Lancer une campagne « éducation » parce que c’est le moment fort de votre plan média, c’est arriver quand les décisions sont déjà prises. Une agence qui ignore ce rythme vous fera dépenser au pire moment. Une régie spécialisée cale votre prise de parole sur les fenêtres où les enseignants sont effectivement en train de choisir.
Les bons supports, reconnus par le terrain
Toucher les enseignants, ce n’est pas acheter des impressions sur un réseau social. C’est être présent là où ils cherchent des idées : presse enseignante, newsletters spécialisées, sites pédagogiques qu’ils consultent en préparant leurs cours.

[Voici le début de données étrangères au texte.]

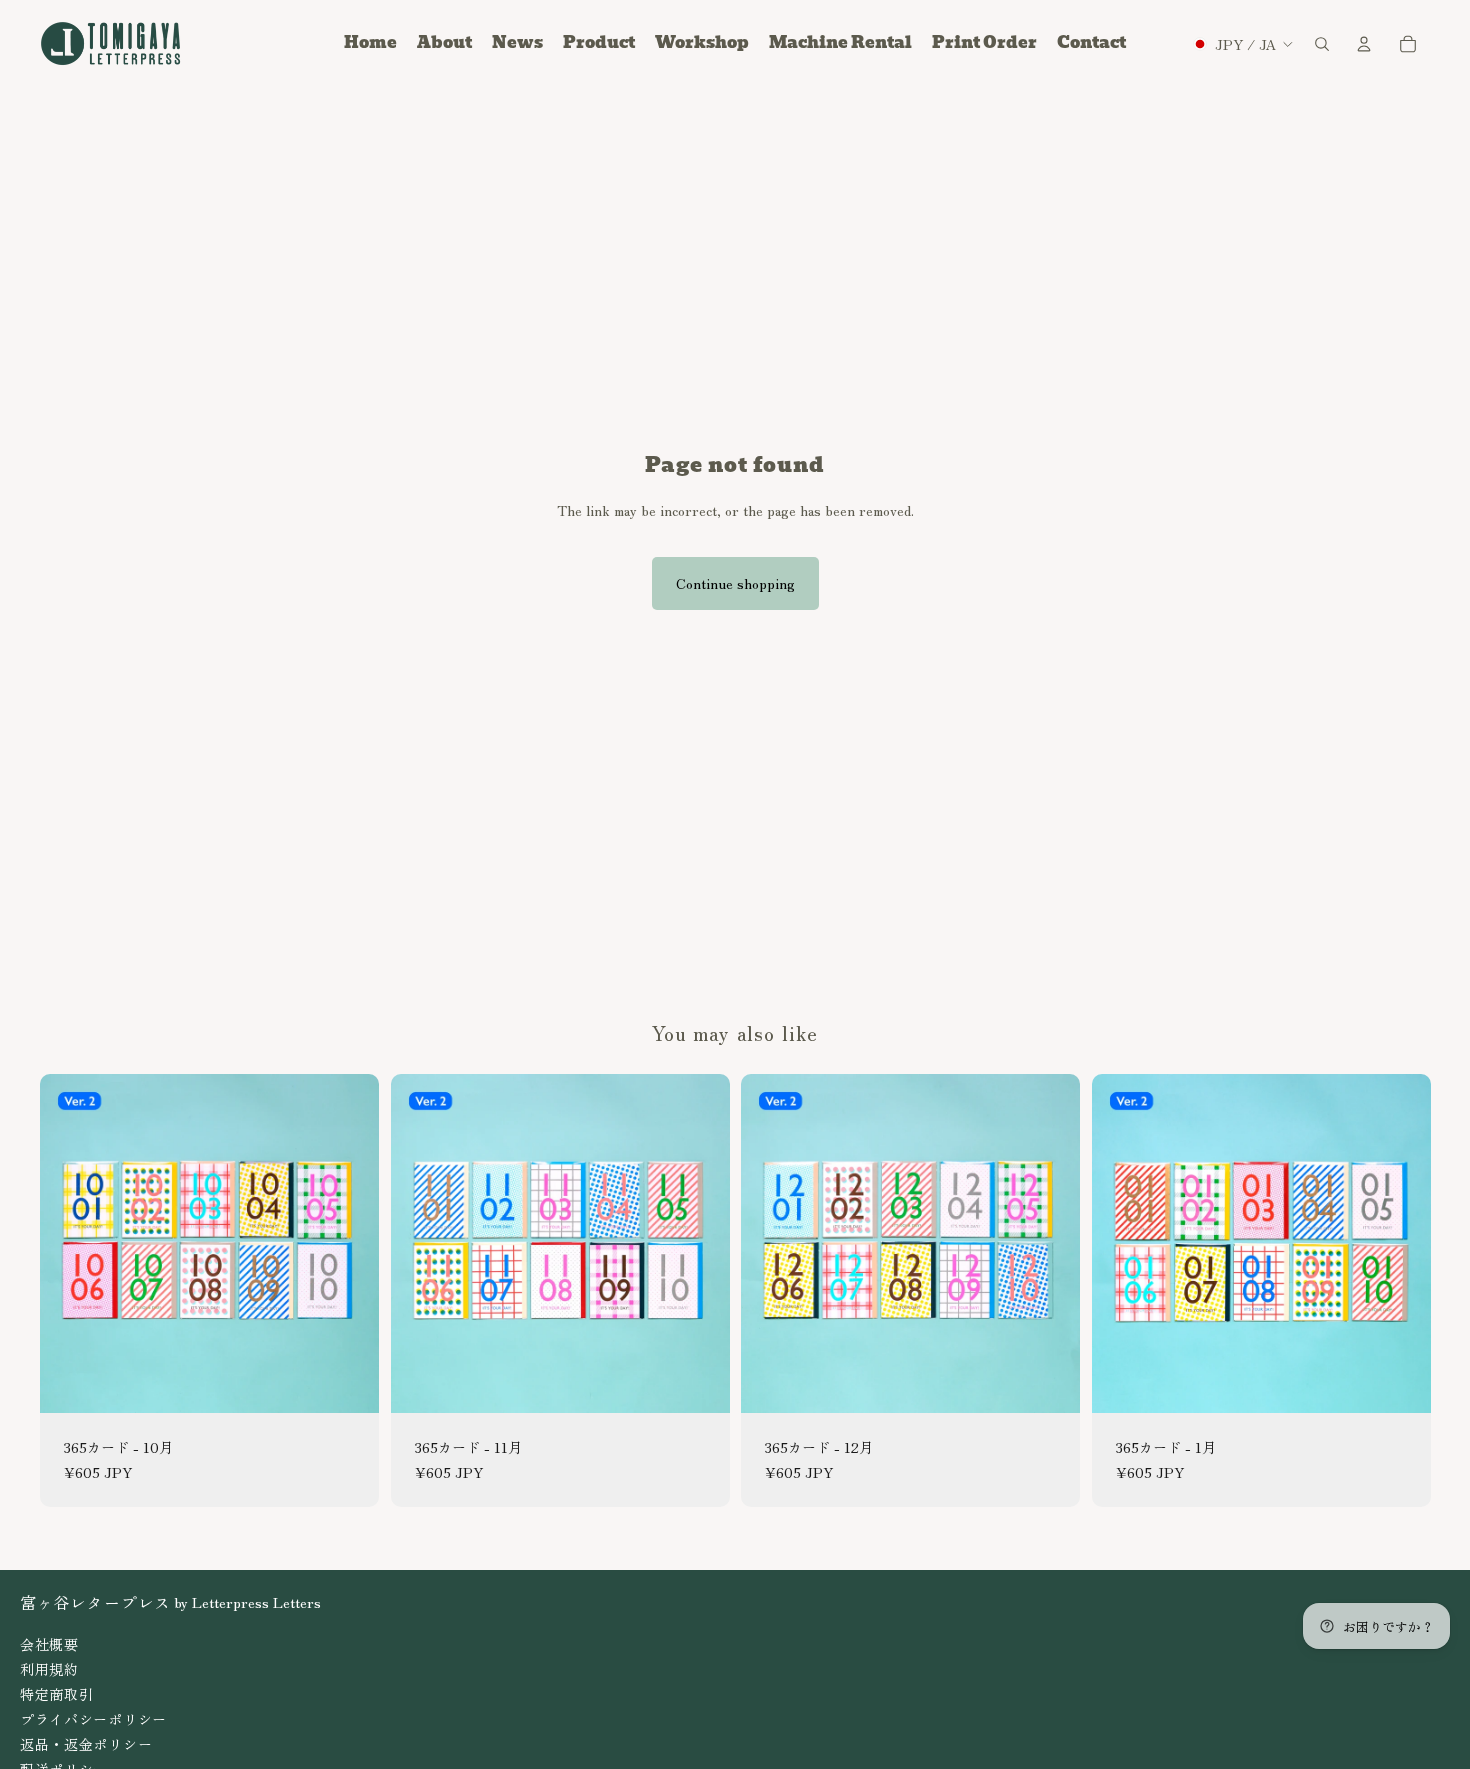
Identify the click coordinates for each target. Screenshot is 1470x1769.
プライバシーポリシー (93, 1719)
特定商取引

Com d’Habitude réunit en régie 25 sites pédagogiques et 45 titres de presse enseignante. Ces supports ont une caractéristique qu’aucun inventaire programmatique ne reproduit : ils sont lus par choix, et le message d’un annonceur y est reçu dans un contexte de confiance. Notre catalogue de supports presse et médias donne la mesure de ce maillage : c’est la différence entre louer une audience et accéder à un lectorat.
La frontière entre communiquer et faire de la publicité déguisée
Un enseignant accepte une marque transparente. Il rejette, avec raison, toute tentative de vendre directement aux élèves derrière un habillage pédagogique. Cette ligne est fine, et la franchir vous coûte plus qu’une campagne ratée : votre réputation dans un milieu où l’information circule vite.
Une régie spécialisée connaît cette frontière parce qu’elle vit avec, au quotidien, depuis longtemps. Elle vous évite la faute qui transforme une cible en réseau d’opposants.
Du média acheté au réseau de prescription
Voilà le vrai écart. Une agence généraliste vous vend de l’exposition. Une régie éducation vous aide à construire de la prescription.
Quand un enseignant associé à la conception d’un dispositif le teste, l’ajuste et en parle à ses collègues, votre message ne s’achète plus : il se transmet. Un million d’enseignants forment un réseau dense où la recommandation entre pairs pèse infiniment plus qu’une bannière. C’est la logique d’une campagne pédagogique co-construite, pensée pour servir la classe autant que la marque.
Cette approche demande de conjuguer la mission de l’annonceur et celle de l’école sans que l’une écrase l’autre. Un équilibre qu’on ne tient que si l’on comprend les deux mondes, et c’est précisément ce qu’une expertise généraliste, par construction, ne peut pas offrir.
Avant de signer votre prochain plan média « éducation », posez une seule question à votre agence : combien de rédactions pédagogiques connaissez-vous par leur nom ? La réponse vous dira si vous payez pour de la diffusion ou pour de la connaissance.